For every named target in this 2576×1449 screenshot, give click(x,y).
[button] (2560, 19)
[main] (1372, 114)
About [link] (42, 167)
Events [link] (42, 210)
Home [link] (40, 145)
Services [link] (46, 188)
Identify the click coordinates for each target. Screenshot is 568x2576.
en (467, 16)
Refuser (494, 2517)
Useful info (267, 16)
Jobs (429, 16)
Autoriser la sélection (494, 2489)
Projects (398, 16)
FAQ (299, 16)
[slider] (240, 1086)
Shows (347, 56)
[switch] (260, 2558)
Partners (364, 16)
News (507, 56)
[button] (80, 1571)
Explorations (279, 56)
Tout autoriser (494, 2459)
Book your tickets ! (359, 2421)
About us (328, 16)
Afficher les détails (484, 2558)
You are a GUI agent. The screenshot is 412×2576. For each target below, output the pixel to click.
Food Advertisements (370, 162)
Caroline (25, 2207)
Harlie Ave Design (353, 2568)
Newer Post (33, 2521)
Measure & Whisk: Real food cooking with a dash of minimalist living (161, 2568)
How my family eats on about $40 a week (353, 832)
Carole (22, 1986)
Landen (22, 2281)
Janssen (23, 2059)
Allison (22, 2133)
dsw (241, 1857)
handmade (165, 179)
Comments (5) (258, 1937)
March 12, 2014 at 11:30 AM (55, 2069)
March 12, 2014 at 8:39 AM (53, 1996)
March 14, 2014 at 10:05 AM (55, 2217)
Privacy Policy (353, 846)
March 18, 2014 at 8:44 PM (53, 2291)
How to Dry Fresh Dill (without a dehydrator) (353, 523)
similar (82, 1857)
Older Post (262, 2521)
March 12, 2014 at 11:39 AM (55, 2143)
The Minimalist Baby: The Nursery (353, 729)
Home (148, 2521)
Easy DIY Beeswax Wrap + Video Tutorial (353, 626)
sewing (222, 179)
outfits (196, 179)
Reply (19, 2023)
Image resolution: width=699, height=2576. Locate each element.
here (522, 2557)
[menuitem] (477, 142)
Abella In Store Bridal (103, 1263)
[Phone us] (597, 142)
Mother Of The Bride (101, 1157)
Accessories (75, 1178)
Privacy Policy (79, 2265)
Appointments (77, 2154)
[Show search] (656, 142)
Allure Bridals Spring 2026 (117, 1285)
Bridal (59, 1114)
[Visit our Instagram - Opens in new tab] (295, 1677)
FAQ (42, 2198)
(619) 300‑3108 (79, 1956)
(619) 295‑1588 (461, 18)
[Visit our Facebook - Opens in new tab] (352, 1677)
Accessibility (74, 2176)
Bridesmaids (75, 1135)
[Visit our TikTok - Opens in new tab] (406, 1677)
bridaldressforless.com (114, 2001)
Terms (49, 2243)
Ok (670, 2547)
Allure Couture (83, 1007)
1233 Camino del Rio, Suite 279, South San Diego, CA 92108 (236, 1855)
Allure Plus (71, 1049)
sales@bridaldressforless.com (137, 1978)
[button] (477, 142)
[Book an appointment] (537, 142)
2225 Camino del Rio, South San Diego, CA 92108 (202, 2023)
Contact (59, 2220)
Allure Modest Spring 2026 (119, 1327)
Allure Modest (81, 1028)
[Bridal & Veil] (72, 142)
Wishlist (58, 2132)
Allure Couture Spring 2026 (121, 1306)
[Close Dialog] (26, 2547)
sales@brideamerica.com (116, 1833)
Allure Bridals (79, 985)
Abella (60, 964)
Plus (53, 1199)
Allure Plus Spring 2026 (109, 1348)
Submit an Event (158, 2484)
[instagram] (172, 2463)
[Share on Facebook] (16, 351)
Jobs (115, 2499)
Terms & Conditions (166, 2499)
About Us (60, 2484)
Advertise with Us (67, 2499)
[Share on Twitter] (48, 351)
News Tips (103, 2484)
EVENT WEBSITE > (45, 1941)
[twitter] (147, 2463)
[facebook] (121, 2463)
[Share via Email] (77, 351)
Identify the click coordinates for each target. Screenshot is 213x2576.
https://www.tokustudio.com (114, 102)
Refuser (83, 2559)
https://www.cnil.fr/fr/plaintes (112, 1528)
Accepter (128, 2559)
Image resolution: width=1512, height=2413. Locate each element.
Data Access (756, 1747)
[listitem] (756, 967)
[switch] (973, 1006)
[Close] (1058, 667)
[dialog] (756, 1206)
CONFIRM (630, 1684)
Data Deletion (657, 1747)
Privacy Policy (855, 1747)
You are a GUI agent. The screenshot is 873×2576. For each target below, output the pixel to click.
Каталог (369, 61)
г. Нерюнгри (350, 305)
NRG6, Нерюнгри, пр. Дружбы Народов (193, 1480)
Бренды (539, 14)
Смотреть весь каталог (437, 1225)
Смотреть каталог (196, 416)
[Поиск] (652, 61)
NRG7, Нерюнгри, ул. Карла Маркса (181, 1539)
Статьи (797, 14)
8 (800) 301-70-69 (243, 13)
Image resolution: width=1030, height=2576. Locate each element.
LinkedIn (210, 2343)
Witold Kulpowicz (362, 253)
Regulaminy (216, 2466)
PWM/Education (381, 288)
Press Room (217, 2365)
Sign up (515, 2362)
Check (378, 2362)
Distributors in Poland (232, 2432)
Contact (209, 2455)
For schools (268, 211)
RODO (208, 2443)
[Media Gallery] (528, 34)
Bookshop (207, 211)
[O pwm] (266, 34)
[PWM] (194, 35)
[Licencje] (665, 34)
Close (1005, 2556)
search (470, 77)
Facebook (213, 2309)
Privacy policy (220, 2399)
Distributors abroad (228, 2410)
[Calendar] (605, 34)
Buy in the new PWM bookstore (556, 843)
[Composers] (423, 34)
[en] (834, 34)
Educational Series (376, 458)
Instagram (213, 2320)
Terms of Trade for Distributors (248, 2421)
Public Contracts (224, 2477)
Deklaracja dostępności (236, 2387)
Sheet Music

AIM OF THE TASK:
Repeat every entry exactly, please.

SOLUTION TO THE EXERCISE:
For every named target in this 2576×1449 screenshot, give click(x,y).
[button] (2560, 19)
[main] (1372, 114)
About [link] (42, 167)
Events [link] (42, 210)
Home [link] (40, 145)
Services [link] (46, 188)
Identify the click coordinates for each target. Screenshot is 568x2576.
en (467, 16)
Refuser (494, 2517)
Useful info (267, 16)
Jobs (429, 16)
Autoriser la sélection (494, 2489)
Projects (398, 16)
FAQ (299, 16)
[slider] (240, 1086)
Shows (347, 56)
[switch] (260, 2558)
Partners (364, 16)
News (507, 56)
[button] (80, 1571)
Explorations (279, 56)
Tout autoriser (494, 2459)
Book your tickets ! (359, 2421)
About us (328, 16)
Afficher les détails (484, 2558)
You are a GUI agent. The screenshot is 412×2576. For each target below, output the pixel to click.
Food Advertisements (370, 162)
Caroline (25, 2207)
Harlie Ave Design (353, 2568)
Newer Post (33, 2521)
Measure & Whisk: Real food cooking with a dash of minimalist living (161, 2568)
How my family eats on about $40 a week (353, 832)
Carole (22, 1986)
Landen (22, 2281)
Janssen (23, 2059)
Allison (22, 2133)
dsw (241, 1857)
handmade (165, 179)
Comments (5) (258, 1937)
March 12, 2014 at 11:30 AM (55, 2069)
March 12, 2014 at 8:39 AM (53, 1996)
March 14, 2014 at 10:05 AM (55, 2217)
Privacy Policy (353, 846)
March 18, 2014 at 8:44 PM (53, 2291)
How to Dry Fresh Dill (without a dehydrator) (353, 523)
similar (82, 1857)
Older Post (262, 2521)
March 12, 2014 at 11:39 AM (55, 2143)
The Minimalist Baby: The Nursery (353, 729)
Home (148, 2521)
Easy DIY Beeswax Wrap + Video Tutorial (353, 626)
sewing (222, 179)
outfits (196, 179)
Reply (19, 2023)
Image resolution: width=699, height=2576. Locate each element.
here (522, 2557)
[menuitem] (477, 142)
Abella In Store Bridal (103, 1263)
[Phone us] (597, 142)
Mother Of The Bride (101, 1157)
Accessories (75, 1178)
Privacy Policy (79, 2265)
Appointments (77, 2154)
[Show search] (656, 142)
Allure Bridals Spring 2026 (117, 1285)
Bridal (59, 1114)
[Visit our Instagram - Opens in new tab] (295, 1677)
FAQ (42, 2198)
(619) 300‑3108 (79, 1956)
(619) 295‑1588 (461, 18)
[Visit our Facebook - Opens in new tab] (352, 1677)
Accessibility (74, 2176)
Bridesmaids (75, 1135)
[Visit our TikTok - Opens in new tab] (406, 1677)
bridaldressforless.com (114, 2001)
Terms (49, 2243)
Ok (670, 2547)
Allure Couture (83, 1007)
1233 Camino del Rio, Suite 279, South San Diego, CA 92108 (236, 1855)
Allure Plus (71, 1049)
sales@bridaldressforless.com (137, 1978)
[button] (477, 142)
[Book an appointment] (537, 142)
2225 Camino del Rio, South San Diego, CA 92108 (202, 2023)
Contact (59, 2220)
Allure Modest Spring 2026 (119, 1327)
Allure Modest (81, 1028)
[Bridal & Veil] (72, 142)
Wishlist (58, 2132)
Allure Couture Spring 2026 (121, 1306)
[Close Dialog] (26, 2547)
sales@brideamerica.com (116, 1833)
Allure Bridals (79, 985)
Abella (60, 964)
Plus (53, 1199)
Allure Plus Spring 2026 (109, 1348)
Submit an Event (158, 2484)
[instagram] (172, 2463)
[Share on Facebook] (16, 351)
Jobs (115, 2499)
Terms & Conditions (166, 2499)
About Us (60, 2484)
Advertise with Us (67, 2499)
[Share on Twitter] (48, 351)
News Tips (103, 2484)
EVENT WEBSITE > (45, 1941)
[twitter] (147, 2463)
[facebook] (121, 2463)
[Share via Email] (77, 351)
Identify the click coordinates for each target. Screenshot is 213x2576.
https://www.tokustudio.com (114, 102)
Refuser (83, 2559)
https://www.cnil.fr/fr/plaintes (112, 1528)
Accepter (128, 2559)
Image resolution: width=1512, height=2413. Locate each element.
Data Access (756, 1747)
[listitem] (756, 967)
[switch] (973, 1006)
[Close] (1058, 667)
[dialog] (756, 1206)
CONFIRM (630, 1684)
Data Deletion (657, 1747)
Privacy Policy (855, 1747)
You are a GUI agent. The screenshot is 873×2576. For each target below, output the pixel to click.
Каталог (369, 61)
г. Нерюнгри (350, 305)
NRG6, Нерюнгри, пр. Дружбы Народов (193, 1480)
Бренды (539, 14)
Смотреть весь каталог (437, 1225)
Смотреть каталог (196, 416)
[Поиск] (652, 61)
NRG7, Нерюнгри, ул. Карла Маркса (181, 1539)
Статьи (797, 14)
8 (800) 301-70-69 (243, 13)
Image resolution: width=1030, height=2576. Locate each element.
LinkedIn (210, 2343)
Witold Kulpowicz (362, 253)
Regulaminy (216, 2466)
PWM/Education (381, 288)
Press Room (217, 2365)
Sign up (515, 2362)
Check (378, 2362)
Distributors in Poland (232, 2432)
Contact (209, 2455)
For schools (268, 211)
RODO (208, 2443)
[Media Gallery] (528, 34)
Bookshop (207, 211)
[O pwm] (266, 34)
[PWM] (194, 35)
[Licencje] (665, 34)
Close (1005, 2556)
search (470, 77)
Facebook (213, 2309)
Privacy policy (220, 2399)
Distributors abroad (228, 2410)
[Calendar] (605, 34)
Buy in the new PWM bookstore (556, 843)
[Composers] (423, 34)
[en] (834, 34)
Educational Series (376, 458)
Instagram (213, 2320)
Terms of Trade for Distributors (248, 2421)
Public Contracts (224, 2477)
Deklaracja dostępności (236, 2387)
Sheet Music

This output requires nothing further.